**WORK REQUIRED:** Each line of the records below that holds "grid" should be returned.

- - - - -

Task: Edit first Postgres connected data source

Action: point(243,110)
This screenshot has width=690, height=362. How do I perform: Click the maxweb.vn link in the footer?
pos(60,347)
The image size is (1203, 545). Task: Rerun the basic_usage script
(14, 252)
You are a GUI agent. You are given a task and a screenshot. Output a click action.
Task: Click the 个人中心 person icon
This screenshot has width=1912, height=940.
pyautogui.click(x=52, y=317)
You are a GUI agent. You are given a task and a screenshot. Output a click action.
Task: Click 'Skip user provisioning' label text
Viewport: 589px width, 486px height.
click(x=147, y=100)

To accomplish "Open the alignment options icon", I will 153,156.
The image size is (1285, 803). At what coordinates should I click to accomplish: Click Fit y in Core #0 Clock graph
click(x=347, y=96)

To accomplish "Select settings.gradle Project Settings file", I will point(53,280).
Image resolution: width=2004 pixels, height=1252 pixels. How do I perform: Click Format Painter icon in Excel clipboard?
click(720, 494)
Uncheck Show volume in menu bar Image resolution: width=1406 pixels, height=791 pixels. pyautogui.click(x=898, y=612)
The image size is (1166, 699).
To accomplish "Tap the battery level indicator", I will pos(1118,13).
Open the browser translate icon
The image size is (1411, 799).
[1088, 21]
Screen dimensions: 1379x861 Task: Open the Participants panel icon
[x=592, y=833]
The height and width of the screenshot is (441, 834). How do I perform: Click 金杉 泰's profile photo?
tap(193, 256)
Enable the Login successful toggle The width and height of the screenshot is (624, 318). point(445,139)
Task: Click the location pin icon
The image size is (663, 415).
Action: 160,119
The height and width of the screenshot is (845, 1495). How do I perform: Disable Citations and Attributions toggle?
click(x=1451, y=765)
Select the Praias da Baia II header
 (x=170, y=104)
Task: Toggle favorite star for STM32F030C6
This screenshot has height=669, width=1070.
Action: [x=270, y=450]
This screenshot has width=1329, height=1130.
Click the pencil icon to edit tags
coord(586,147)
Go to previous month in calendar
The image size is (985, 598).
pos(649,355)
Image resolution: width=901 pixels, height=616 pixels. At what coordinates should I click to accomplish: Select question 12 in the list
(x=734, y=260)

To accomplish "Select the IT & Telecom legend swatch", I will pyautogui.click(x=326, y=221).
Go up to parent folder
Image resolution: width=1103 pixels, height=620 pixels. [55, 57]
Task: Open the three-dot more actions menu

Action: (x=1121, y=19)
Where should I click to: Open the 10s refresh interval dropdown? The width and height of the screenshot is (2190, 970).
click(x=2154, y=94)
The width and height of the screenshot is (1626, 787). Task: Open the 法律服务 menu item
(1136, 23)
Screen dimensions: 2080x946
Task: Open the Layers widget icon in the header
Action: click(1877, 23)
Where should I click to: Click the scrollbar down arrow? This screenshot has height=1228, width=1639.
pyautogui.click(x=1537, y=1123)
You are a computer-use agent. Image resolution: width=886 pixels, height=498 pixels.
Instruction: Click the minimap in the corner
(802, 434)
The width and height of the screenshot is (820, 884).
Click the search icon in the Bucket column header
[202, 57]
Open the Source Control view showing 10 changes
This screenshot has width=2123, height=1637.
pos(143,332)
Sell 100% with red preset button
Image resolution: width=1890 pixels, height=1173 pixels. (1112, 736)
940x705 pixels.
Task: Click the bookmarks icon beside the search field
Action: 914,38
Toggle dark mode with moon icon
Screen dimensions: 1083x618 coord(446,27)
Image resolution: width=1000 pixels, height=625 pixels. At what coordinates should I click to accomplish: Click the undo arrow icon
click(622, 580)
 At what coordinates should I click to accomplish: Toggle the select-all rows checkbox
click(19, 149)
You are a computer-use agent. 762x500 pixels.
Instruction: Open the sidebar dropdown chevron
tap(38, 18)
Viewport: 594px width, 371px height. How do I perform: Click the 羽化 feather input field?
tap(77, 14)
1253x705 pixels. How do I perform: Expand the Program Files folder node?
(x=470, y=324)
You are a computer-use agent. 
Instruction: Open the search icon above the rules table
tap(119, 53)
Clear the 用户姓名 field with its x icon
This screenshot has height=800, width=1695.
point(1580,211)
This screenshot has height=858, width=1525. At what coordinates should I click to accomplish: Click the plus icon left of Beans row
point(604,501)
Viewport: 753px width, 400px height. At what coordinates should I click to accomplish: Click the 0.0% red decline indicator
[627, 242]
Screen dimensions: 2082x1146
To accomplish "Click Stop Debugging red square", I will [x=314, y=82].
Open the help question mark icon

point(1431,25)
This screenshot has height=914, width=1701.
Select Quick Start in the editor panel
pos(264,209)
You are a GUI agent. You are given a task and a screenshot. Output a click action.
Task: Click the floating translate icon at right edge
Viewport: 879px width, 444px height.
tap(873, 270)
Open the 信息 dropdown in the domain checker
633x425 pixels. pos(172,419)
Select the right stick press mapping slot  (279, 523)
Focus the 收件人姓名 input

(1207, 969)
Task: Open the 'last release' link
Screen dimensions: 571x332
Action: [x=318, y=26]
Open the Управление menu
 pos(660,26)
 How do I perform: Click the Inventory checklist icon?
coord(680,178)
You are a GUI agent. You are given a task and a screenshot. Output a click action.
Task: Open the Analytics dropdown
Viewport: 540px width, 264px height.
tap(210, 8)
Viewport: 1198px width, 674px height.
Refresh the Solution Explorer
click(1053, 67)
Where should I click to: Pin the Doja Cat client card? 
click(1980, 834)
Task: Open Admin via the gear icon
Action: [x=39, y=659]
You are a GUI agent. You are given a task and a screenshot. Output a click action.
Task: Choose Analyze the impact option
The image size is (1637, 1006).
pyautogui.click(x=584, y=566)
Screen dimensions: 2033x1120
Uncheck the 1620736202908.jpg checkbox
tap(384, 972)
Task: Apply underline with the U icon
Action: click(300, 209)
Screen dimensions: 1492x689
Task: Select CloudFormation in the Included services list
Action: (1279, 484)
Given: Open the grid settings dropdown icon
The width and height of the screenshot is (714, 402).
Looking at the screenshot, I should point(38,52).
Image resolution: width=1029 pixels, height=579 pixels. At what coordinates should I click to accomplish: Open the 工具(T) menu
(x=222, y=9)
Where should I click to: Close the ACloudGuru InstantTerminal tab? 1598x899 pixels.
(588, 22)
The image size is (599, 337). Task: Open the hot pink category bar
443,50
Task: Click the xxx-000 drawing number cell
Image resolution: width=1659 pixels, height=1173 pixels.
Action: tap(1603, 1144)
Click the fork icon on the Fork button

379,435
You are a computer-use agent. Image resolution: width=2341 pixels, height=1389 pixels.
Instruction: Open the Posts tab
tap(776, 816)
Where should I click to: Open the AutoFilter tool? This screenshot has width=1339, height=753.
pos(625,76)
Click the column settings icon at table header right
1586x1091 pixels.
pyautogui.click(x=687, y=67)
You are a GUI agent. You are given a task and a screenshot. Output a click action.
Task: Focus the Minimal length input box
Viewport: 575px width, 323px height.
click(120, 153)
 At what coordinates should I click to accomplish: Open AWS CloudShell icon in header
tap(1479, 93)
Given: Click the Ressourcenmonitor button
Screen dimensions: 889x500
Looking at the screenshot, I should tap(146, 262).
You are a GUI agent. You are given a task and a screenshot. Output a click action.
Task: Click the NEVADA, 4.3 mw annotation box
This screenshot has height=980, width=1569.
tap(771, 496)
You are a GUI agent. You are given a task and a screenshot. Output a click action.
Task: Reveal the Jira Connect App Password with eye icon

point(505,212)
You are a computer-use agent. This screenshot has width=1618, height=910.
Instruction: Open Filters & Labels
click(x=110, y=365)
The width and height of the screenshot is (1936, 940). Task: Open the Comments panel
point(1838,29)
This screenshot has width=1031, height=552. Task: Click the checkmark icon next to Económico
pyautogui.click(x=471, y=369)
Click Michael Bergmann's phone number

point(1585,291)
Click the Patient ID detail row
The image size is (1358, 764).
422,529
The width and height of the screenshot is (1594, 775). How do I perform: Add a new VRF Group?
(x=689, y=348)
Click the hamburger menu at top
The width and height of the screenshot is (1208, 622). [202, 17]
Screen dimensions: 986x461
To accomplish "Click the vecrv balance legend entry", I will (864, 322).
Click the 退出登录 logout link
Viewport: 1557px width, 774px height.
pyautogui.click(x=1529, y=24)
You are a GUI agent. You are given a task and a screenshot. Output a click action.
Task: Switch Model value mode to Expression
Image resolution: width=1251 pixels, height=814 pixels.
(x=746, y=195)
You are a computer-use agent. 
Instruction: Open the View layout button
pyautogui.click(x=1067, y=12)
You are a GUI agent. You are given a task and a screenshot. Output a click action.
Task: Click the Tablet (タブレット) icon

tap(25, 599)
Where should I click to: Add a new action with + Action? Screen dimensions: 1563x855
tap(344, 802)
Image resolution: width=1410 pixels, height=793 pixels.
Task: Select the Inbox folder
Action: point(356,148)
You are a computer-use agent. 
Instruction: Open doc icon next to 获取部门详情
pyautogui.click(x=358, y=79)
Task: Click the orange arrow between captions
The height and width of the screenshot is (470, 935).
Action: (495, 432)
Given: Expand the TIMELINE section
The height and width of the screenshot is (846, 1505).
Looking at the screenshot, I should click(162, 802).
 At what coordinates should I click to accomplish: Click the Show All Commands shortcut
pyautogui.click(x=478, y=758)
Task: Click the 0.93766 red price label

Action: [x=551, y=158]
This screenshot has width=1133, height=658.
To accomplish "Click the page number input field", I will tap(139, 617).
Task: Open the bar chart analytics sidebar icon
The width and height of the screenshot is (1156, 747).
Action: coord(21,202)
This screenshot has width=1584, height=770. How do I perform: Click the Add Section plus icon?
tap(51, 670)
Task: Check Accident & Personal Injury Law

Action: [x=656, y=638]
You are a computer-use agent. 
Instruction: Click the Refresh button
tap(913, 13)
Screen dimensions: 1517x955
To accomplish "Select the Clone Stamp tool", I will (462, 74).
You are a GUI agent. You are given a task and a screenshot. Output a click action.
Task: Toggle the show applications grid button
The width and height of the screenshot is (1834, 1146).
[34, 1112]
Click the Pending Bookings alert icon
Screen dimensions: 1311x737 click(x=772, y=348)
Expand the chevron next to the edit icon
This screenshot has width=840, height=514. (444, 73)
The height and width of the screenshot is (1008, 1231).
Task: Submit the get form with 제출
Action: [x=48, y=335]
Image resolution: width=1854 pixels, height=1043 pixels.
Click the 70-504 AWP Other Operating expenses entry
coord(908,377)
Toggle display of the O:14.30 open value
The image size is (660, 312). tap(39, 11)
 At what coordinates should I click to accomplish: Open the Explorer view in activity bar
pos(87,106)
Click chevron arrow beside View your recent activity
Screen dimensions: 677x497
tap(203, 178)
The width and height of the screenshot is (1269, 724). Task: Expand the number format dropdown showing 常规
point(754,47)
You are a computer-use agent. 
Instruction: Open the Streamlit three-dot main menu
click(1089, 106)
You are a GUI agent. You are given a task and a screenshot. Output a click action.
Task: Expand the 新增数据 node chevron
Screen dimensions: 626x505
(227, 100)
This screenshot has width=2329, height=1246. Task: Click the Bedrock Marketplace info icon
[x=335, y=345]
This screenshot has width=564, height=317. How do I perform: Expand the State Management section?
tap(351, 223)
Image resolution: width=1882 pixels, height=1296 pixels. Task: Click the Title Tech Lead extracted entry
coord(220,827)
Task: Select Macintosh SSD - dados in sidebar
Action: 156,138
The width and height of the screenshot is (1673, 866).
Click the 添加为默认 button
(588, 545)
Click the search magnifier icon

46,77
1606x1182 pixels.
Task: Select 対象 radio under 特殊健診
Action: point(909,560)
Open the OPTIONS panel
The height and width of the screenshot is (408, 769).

- - - - -

**EXERCISE SOLUTION:**
Given: Open the grid settings dropdown icon
Task: Toggle the show applications grid button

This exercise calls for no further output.